Khumbu Climbing School
During the spring of 2002, Jennifer Lowe Anker and her husband Conrad Anker were hiking to the Everest base camp. It was part honeymoon, part pilgrimage and just a few years after her late husband, Alex Lowe, had died on Shishapangma. On their way, they passed through the small Nepalese village of Dugla. Here they wound through roughly a hundred chortens—small handmade pyramids of rock built in memory of the many people who have died on Everest. “We came upon a beautiful little chorten for Alex,” Jenni told me, “It said ‘Alex Lowe Friend.’ Conrad and I were both very touched by this experience.” Jenni remembered Alex telling her how much he had loved the sherpas but how inexperienced they were climbing—many didn’t know how to tie a basic climbing knot. She eventually found out that of all those who had died on Everest, two-thirds were sherpas.
It is the sherpa who often goes first on the icefall, it is the sherpa who climbs without formal or technical training, and it is the sherpa who suffers to help others reach their summiting dreams.
From this, an idea began to form. Now, thanks to the Alex Lowe Charitable Foundation founded by Jenni Lowe Anker, the Khumbu Climbing School celebrated its fourth year this past winter in Phortse, Nepal.
Phortse welcomed 56 Nepali men and women to the icefalls in 2007. Over the course of eleven days, they participated in various hands-on classes taught by world-class climbers. Each year the group divides into beginner, intermediate, and advanced sections. The program builds on itself as advanced and graduated students return to help teach the fine art of technical climbing, including equipment inspection, knots, belaying, rope management, protection, and risk avoidance. The long-term goal of the foundation is to turn over much of the teaching to the experienced graduates.
The town of Phortse has so embraced this endeavor that it offered a plot of land for the construction of a more permanent future structure.
“For the sherpas, climbing is a vocation, not a sport,” Jenni notes, “This dangerous work is one of the best-paying jobs in Nepal. To help them become safer on the mountain, they need the technical, leadership, and communication skills that we teach them at the school.” Over the last few years, the Khumbu Climbing School has added English classes (English is the universal language used at base camp). This year Dr. Luanne Freer, director of the nonprofit Everest Base Camp Clinic and fellow Bozemanite, taught a wilderness medical class and helped Phillip Henderson of National Outdoor Leadership School (NOLS) teach a leadership seminar. A business-skills discussion became part of the curriculum because many sherpas are interested in starting their own guiding companies on Everest.
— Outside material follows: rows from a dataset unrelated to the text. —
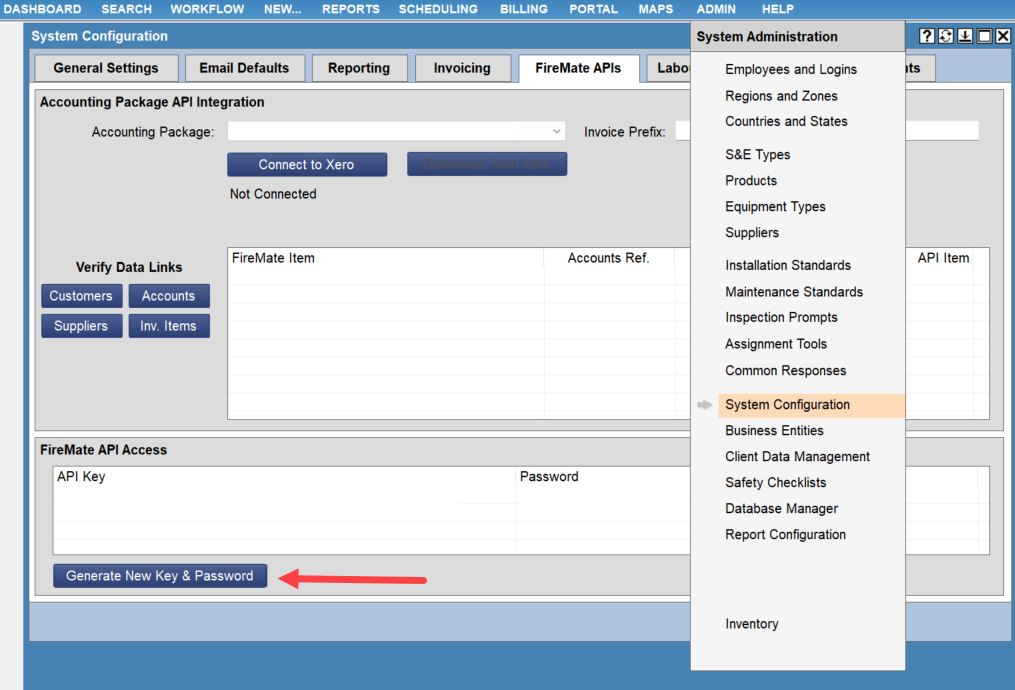This screenshot has height=690, width=1015.
Task: Click the maximize icon on System Administration
Action: (x=983, y=35)
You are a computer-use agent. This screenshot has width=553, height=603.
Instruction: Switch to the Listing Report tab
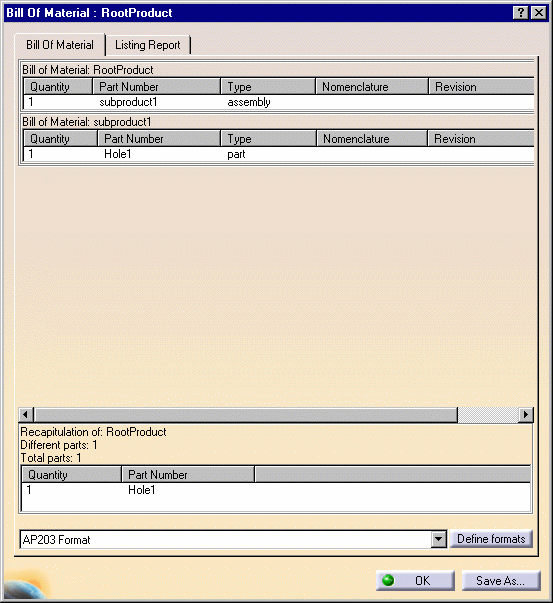click(148, 45)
All graduating students receive a diploma, and this year two stellar sherpas were awarded scholarships to attend a NOLS leadership seminar in the United States.
“I wasn’t really involved in philanthropy before Alex’s death,” Jenni says, adding, “Gregg Mortenson [cofounder of Bozeman-based Central Asia Institute and author of Three Cups of Tea] encouraged me to start a foundation in Alex’s name as a way to keep his memory alive. It was a huge way for me to work through the grief and was very beneficial for me to find something positive in Alex’s death. There has been a tremendous outpouring of support from the Bozeman and outdoor community. In this world where there is so much misunderstanding between people it’s very rewarding to bring the efforts of so many people and diverse cultures together to do something good.”